Quickstart: Providing Compute to NousNet
This guide walks you through the complete process of setting up your machine to provide compute to a NousNet training run. It assumes you have been provided the run-manager binary by the run administrator.
Prerequisites Checklist
Before starting, ensure you have:
- Linux operating system (Ubuntu recommended)
- NVIDIA GPU with sufficient VRAM for the model being trained
-
The
run-managerbinary - Run ID from the run administrator
Step 1: Verify NVIDIA Drivers
NousNet requires an NVIDIA CUDA-capable GPU. Verify your drivers are installed:
nvidia-smi
You should see output showing your GPU model, driver version, and CUDA version. If this command fails, install NVIDIA drivers following the NVIDIA driver installation guide.
Step 2: Install Docker
Install Docker Engine following the official Docker installation guide for your Linux distribution.

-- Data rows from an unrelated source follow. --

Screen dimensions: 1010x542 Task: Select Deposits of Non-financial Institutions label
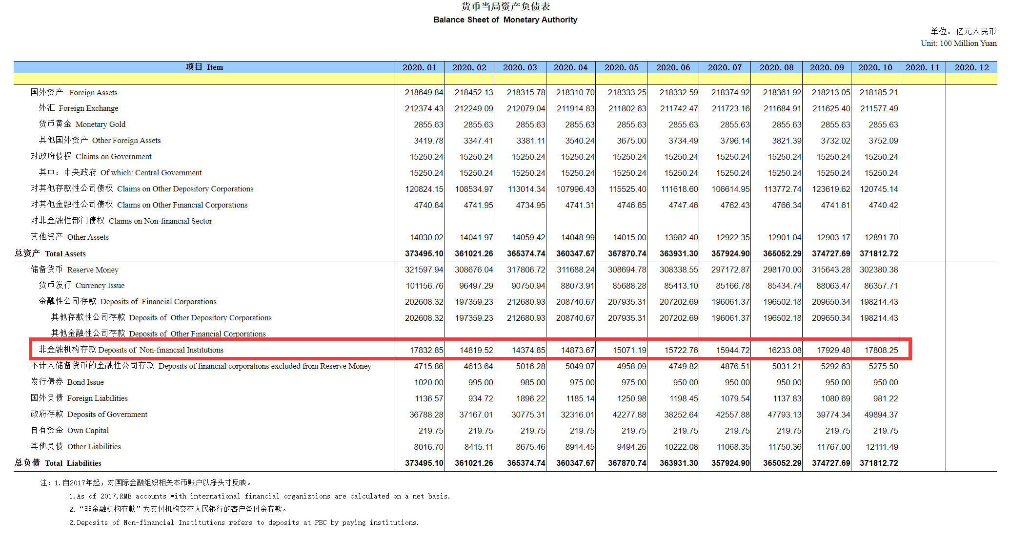[x=131, y=350]
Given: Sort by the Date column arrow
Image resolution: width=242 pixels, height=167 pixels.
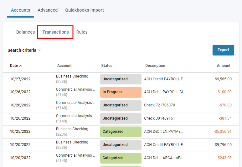Looking at the screenshot, I should click(21, 66).
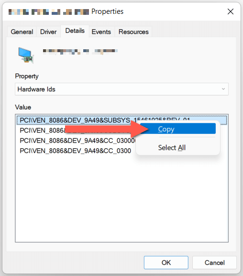The width and height of the screenshot is (243, 276).
Task: Switch to the General tab
Action: (22, 32)
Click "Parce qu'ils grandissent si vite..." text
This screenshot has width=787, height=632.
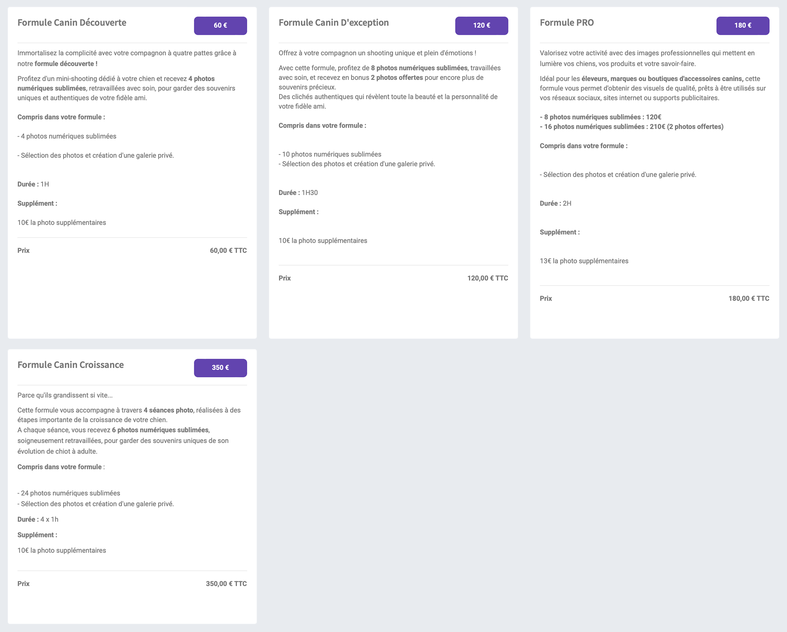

After installation, verify Docker is working:
docker --version
Docker Post-Installation Steps
Important: You must add your user to the docker group to run Docker without sudo:
sudo usermod -aG docker $USER
Then log out and back in (or reboot) for the group change to take effect.
Verify the change worked:
docker run hello-world
If this runs without requiring sudo, you're set.

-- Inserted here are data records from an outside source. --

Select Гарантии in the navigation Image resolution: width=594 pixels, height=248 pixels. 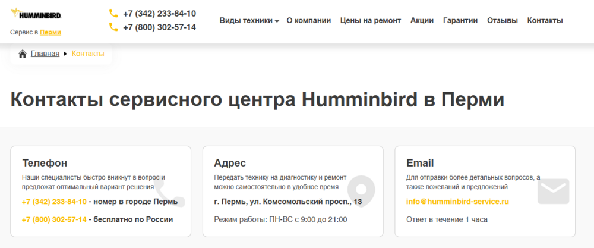click(x=460, y=21)
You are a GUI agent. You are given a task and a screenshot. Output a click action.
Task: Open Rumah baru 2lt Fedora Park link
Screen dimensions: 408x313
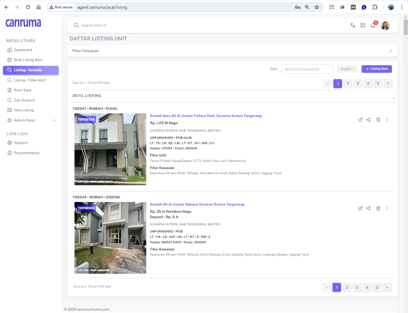(206, 116)
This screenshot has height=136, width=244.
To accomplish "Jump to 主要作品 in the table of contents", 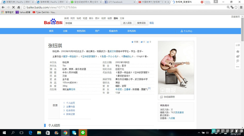I will (70, 107).
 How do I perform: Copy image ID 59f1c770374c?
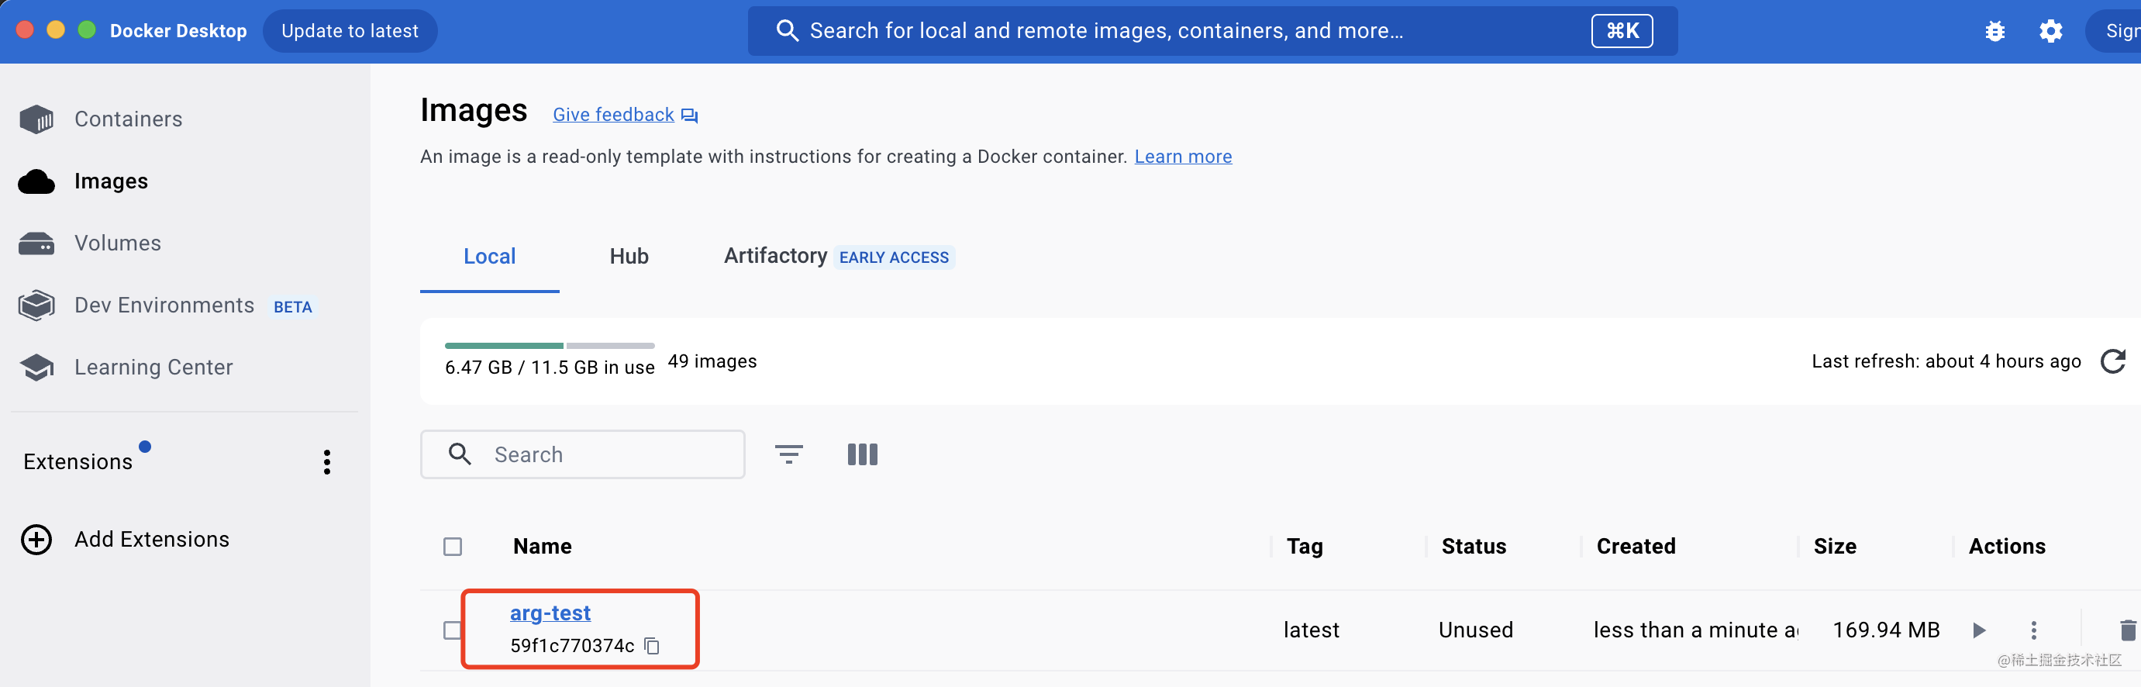[652, 645]
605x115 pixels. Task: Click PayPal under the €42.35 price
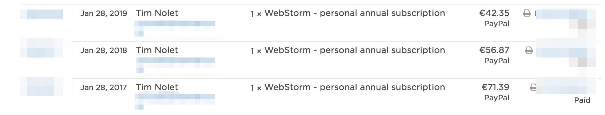click(497, 24)
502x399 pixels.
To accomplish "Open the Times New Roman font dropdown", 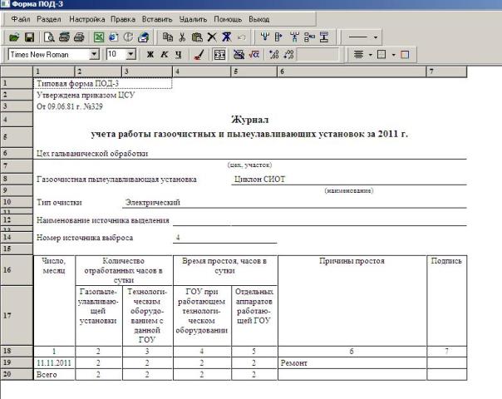I will (x=93, y=55).
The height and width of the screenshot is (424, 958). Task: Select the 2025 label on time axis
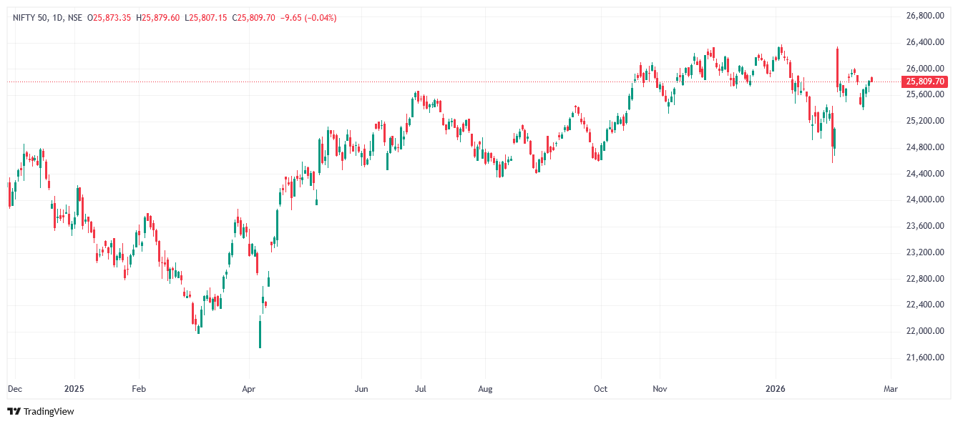click(x=74, y=389)
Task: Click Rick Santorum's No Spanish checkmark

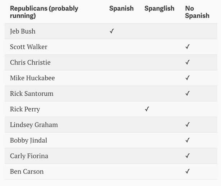Action: (x=187, y=94)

For more details, see the Docker post-installation guide.
Step 3: Install NVIDIA Container Toolkit
The NVIDIA Container Toolkit enables GPU access inside Docker containers. This is required for NousNet to use your GPU for training.

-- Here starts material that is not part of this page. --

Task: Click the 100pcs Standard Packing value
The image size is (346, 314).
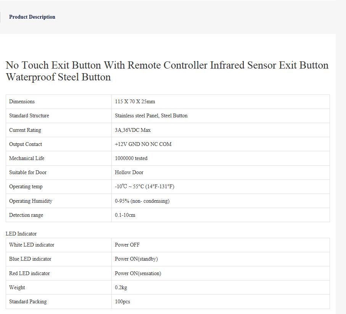Action: coord(122,302)
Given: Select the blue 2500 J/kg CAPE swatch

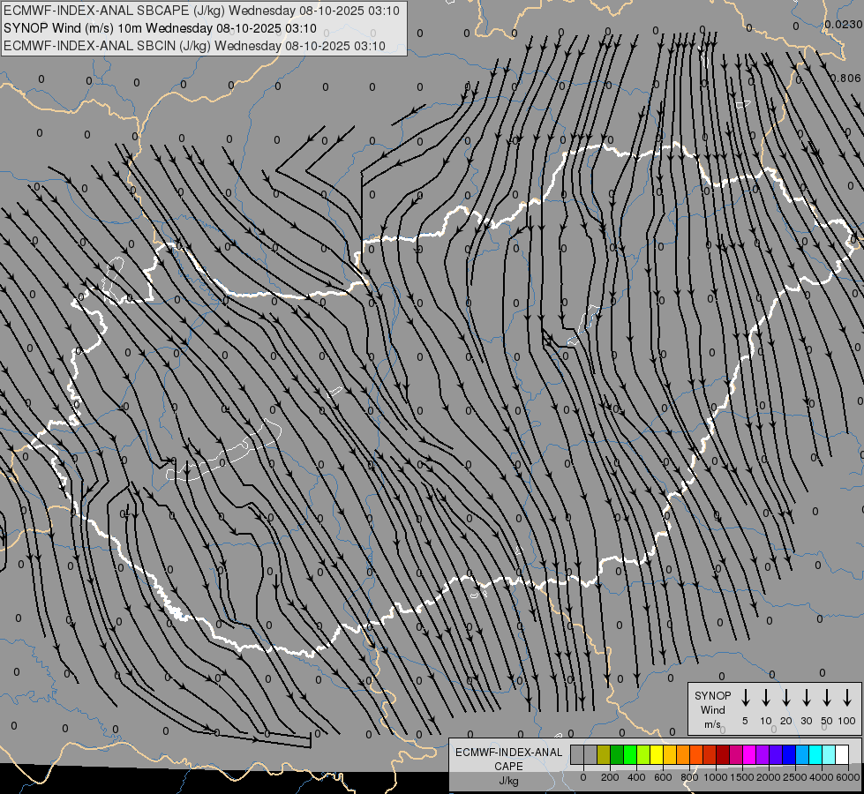Looking at the screenshot, I should [789, 755].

Follow the NVIDIA Container Toolkit installation guide for your distribution.
After installation, verify GPU access works inside Docker:
docker run --rm --gpus all nvidia/cuda:12.2.2-devel-ubuntu22.04
You should see the same GPU information as running nvidia-smi directly.
Troubleshooting: If you see an error like
could not select device driver "" with capabilities: [[gpu]], the NVIDIA Container Toolkit is not installed correctly. Revisit the installation guide.
Step 4: Install Solana CLI and Create Wallet
Install Solana CLI
sh -c "$(curl -sSfL https://release.anza.xyz/stable/install)"
After installation, add Solana to your PATH by adding this line to your ~/.bashrc or ~/.zshrc:
export PATH="$HOME/.local/share/solana/install/active_release/bin:$PATH"
Then reload your shell:
source ~/.bashrc # or source ~/.zshrc
Verify the installation:
solana --version
For more details, see the Solana installation docs.
Generate a Keypair
Create a new Solana keypair for your node:
solana-keygen new --outfile ~/.config/solana/psyche-node.json
You'll be prompted to set an optional passphrase. The keypair file will be created at the specified path.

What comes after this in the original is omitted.